Exercise prompt:
If a line in the data has the string "will", please show it.

Material provided:
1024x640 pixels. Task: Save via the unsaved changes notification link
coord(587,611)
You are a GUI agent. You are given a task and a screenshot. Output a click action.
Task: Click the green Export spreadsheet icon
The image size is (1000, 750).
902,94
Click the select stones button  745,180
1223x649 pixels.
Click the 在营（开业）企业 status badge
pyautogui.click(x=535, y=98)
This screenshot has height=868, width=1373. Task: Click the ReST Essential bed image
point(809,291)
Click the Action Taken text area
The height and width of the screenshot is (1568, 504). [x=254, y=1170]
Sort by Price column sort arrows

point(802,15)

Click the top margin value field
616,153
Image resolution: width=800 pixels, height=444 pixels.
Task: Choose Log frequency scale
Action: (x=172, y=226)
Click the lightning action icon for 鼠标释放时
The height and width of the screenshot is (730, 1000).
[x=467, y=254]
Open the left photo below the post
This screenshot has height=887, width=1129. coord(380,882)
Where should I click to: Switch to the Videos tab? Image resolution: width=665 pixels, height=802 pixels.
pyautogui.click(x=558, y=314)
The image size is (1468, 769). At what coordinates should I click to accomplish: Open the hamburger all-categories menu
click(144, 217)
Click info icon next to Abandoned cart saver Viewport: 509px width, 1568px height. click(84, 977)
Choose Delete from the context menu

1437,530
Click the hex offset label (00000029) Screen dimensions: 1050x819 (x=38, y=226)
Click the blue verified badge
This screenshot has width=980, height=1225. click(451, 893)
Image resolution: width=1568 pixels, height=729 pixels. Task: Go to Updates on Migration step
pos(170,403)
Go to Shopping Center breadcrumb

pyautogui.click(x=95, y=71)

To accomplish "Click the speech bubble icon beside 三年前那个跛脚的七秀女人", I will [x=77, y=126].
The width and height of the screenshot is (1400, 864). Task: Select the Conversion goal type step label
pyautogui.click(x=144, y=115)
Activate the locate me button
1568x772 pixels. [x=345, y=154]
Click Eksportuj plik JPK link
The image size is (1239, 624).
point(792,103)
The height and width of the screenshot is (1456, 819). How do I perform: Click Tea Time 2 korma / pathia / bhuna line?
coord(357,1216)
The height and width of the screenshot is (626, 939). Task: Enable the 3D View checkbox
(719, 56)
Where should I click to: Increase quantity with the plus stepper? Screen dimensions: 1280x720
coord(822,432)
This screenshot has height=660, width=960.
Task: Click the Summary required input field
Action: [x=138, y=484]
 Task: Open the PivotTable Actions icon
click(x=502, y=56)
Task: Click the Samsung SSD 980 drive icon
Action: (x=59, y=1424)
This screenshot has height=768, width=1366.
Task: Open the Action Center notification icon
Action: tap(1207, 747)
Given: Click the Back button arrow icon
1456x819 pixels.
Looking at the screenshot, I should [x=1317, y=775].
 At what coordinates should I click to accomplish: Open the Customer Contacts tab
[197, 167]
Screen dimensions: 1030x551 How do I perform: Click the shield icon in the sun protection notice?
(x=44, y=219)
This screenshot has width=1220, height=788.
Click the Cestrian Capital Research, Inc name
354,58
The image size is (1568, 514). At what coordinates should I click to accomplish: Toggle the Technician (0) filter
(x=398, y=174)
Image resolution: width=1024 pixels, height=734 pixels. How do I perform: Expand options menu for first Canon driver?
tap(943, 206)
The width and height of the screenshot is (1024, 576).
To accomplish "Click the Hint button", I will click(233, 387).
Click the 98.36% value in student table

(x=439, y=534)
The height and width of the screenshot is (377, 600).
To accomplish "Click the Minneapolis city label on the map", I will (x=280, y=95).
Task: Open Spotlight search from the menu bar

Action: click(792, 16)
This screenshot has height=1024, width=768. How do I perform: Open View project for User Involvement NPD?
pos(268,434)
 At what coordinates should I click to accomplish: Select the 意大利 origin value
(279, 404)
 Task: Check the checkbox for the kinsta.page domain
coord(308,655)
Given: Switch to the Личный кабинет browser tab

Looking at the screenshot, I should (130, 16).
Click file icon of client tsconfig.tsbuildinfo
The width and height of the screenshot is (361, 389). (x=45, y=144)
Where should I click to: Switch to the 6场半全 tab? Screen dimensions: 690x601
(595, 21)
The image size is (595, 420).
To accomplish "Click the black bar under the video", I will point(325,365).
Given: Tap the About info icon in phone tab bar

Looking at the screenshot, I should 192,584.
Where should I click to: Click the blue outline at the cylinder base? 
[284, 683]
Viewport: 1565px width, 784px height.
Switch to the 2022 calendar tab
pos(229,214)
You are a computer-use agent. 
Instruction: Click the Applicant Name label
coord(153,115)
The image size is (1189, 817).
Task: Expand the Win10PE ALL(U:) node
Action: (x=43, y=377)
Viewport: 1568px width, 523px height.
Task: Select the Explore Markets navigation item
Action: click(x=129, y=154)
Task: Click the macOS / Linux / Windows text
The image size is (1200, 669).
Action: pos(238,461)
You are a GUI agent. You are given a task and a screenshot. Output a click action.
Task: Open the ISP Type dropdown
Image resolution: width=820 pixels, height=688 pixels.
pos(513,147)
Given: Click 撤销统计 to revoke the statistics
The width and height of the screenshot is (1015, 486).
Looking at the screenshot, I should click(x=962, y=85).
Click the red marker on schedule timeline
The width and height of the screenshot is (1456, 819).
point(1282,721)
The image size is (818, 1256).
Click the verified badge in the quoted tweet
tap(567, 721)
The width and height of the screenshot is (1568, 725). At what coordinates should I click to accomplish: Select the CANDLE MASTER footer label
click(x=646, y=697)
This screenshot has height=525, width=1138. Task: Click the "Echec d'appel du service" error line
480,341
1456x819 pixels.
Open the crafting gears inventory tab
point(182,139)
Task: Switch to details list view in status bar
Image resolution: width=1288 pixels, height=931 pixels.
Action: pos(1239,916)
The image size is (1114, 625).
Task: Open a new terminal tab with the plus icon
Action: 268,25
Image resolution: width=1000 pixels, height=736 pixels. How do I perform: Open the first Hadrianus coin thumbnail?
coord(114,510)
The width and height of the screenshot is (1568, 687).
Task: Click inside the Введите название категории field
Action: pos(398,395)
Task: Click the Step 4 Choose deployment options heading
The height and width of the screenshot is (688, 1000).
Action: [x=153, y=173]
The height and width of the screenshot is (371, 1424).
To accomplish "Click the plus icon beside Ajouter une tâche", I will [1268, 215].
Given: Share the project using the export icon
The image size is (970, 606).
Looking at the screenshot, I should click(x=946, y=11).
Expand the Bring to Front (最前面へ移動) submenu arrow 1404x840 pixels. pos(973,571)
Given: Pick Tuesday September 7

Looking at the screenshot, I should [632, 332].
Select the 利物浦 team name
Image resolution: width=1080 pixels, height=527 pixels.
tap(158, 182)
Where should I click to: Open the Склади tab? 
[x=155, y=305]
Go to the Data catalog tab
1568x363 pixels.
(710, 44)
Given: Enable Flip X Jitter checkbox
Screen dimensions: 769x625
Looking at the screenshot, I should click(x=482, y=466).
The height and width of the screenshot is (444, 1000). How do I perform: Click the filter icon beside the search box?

Result of the exercise:
To accomplish "Click the speech bubble icon beside 三年前那个跛脚的七秀女人", I will [x=77, y=126].
To accomplish "Click the Hint button", I will click(233, 387).
To accomplish "Click the Minneapolis city label on the map", I will (x=280, y=95).
To accomplish "Click the black bar under the video", I will point(325,365).
To accomplish "Click the plus icon beside Ajouter une tâche", I will [1268, 215].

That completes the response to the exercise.